Conducted in Japan, the Phase 3 trial adopted a double-blind, randomized, parallel-group comparison study aimed to assess TO-208’s efficacy and safety compared to a placebo. Administered once every 21 days for up to four applications in molluscum patients, the top-line findings revealed a statistically significant proportion of subjects achieving complete clearance of treatable molluscum lesions—meeting the primary efficacy endpoint of the confirmatory study—compared to the placebo. Throughout the study, TO-208 demonstrated good tolerability.

Earlier in March 2021, Verrica and Torii inked an exclusive licensing deal for VP-102’s development and commercialization in Japan. Leveraging the Phase 3 trial outcomes and ongoing studies, Torii plans to file a manufacturing and marketing application for the product in Japan.

We are obviously excited by the positive results from this confirmatory Phase 3 trial for TO-208 for the treatment of molluscum in Japan, which underscores the consistent safety and efficacy of VP-102 and FDA-approved YCANTH,” said Ted White, Chief Executive Officer of Verrica Pharmaceuticals. “We believe Torii is an ideal partner to bring the product to people with molluscum in Japan, and these positive results take us one step closer towards achieving our goal of addressing this large and underserved patient population.

Molluscum Contagiosum, a common viral skin infection caused by the Molluscum Contagiosum virus, presents a substantial burden, particularly among children and individuals with compromised immune systems. Molluscum Contagiosum Virus (MCV) is one of the 50 most frequent diseases worldwide. Molluscum Contagiosum is characterized by small, raised, painless bumps on the skin’s surface, often appearing in clusters and ranging in number from a few to several dozen.
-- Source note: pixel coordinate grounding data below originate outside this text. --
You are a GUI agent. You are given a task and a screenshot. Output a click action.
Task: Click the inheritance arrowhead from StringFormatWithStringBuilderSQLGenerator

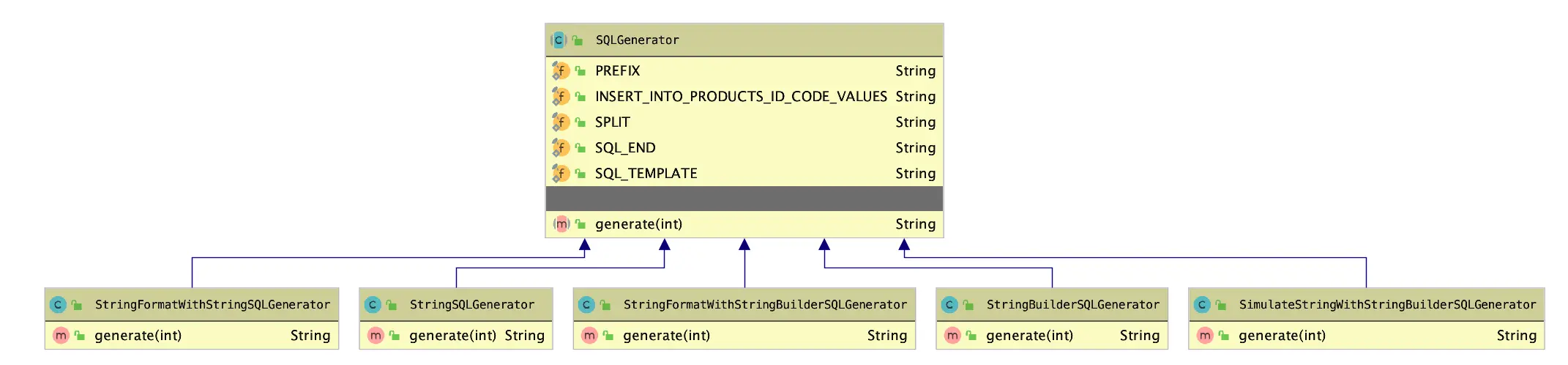click(744, 245)
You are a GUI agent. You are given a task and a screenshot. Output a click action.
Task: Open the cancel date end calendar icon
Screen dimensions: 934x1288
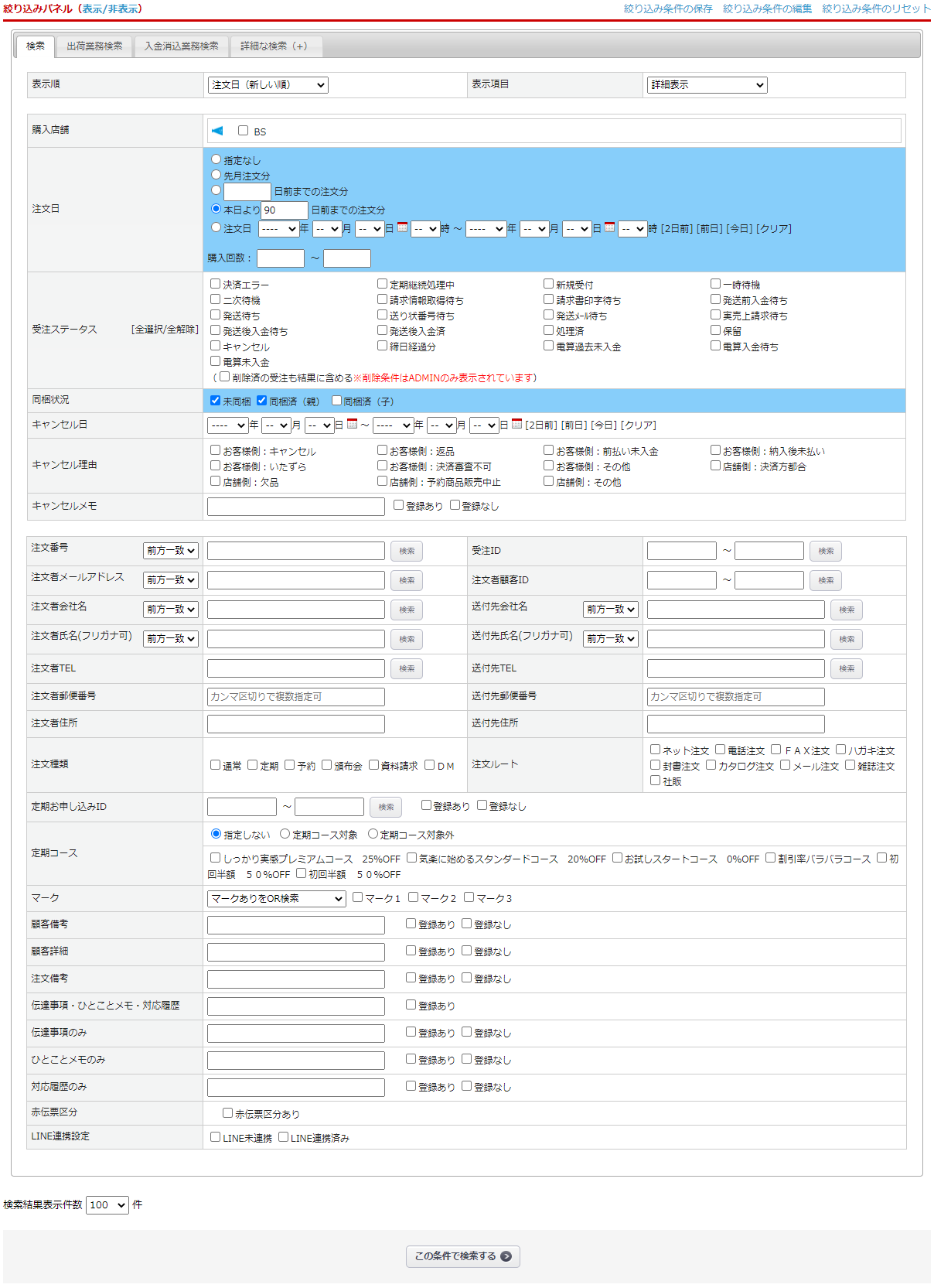516,424
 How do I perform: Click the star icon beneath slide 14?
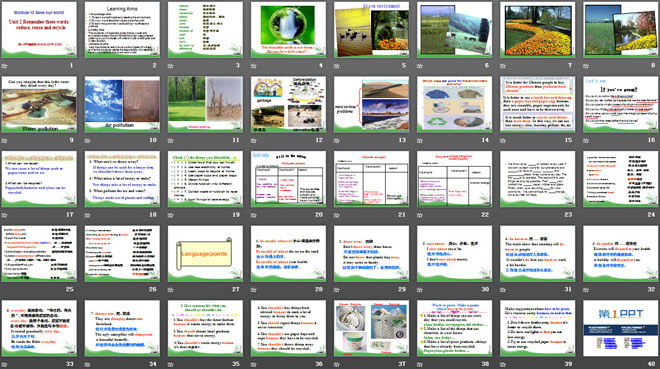[x=420, y=141]
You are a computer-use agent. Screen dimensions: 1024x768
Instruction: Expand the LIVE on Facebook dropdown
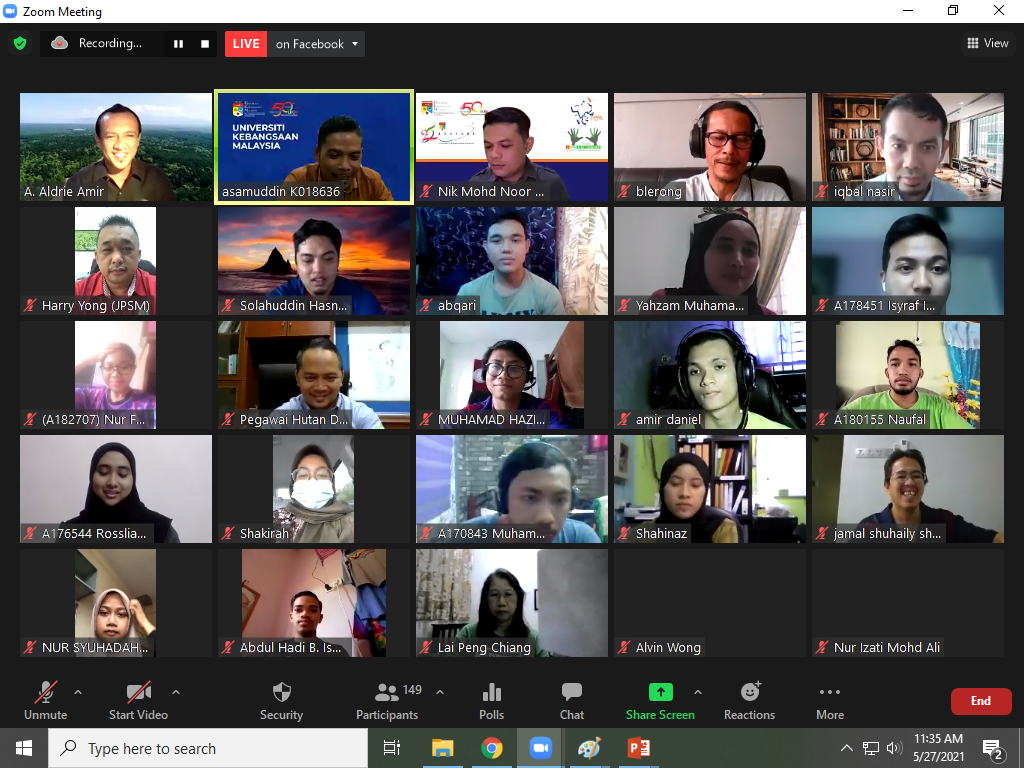354,44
As per DelveInsight, in 2021, among the 7MM, the US had the highest number of prevalent cases of Molluscum Contagiosum (MC) with around 6,250,000 cases and the lowest was in Spain with ~680,000 cases. Among EU5 countries, France had the highest number of prevalent cases of Molluscum Contagiosum (MC) (around 1.3 million cases) in 2021. In 2021, Japan had about 1,330,000 prevalent cases of Molluscum Contagiosum (MC). Moreover, Japan had about 800k males compared to nearly 530,000 females suffering from Molluscum Contagiosum (MC) in 2021.

Pharmaceutical companies are actively addressing the challenges posed by Molluscum Contagiosum. The development and advancement of therapies like VP-102 (marketed as YCANTH™ in the U.S.) by companies such as Verrica Pharmaceuticals (Torii Pharmaceutical) represent a significant stride in managing this condition. These innovations aim to provide safe, effective, and patient-friendly treatment alternatives, countering the limitations of traditional therapies, which often involve invasive procedures or therapies with potential side effects.
The Phase 3 trial results of TO-208 (VP-102/YCANTH™) conducted in Japan, showcasing promising outcomes in achieving complete clearance of treatable molluscum lesions, offer hope for individuals seeking better treatment options. Torii’s intent to pursue regulatory approval based on these findings and additional ongoing studies demonstrates a commitment to addressing the unmet medical needs associated with Molluscum Contagiosum.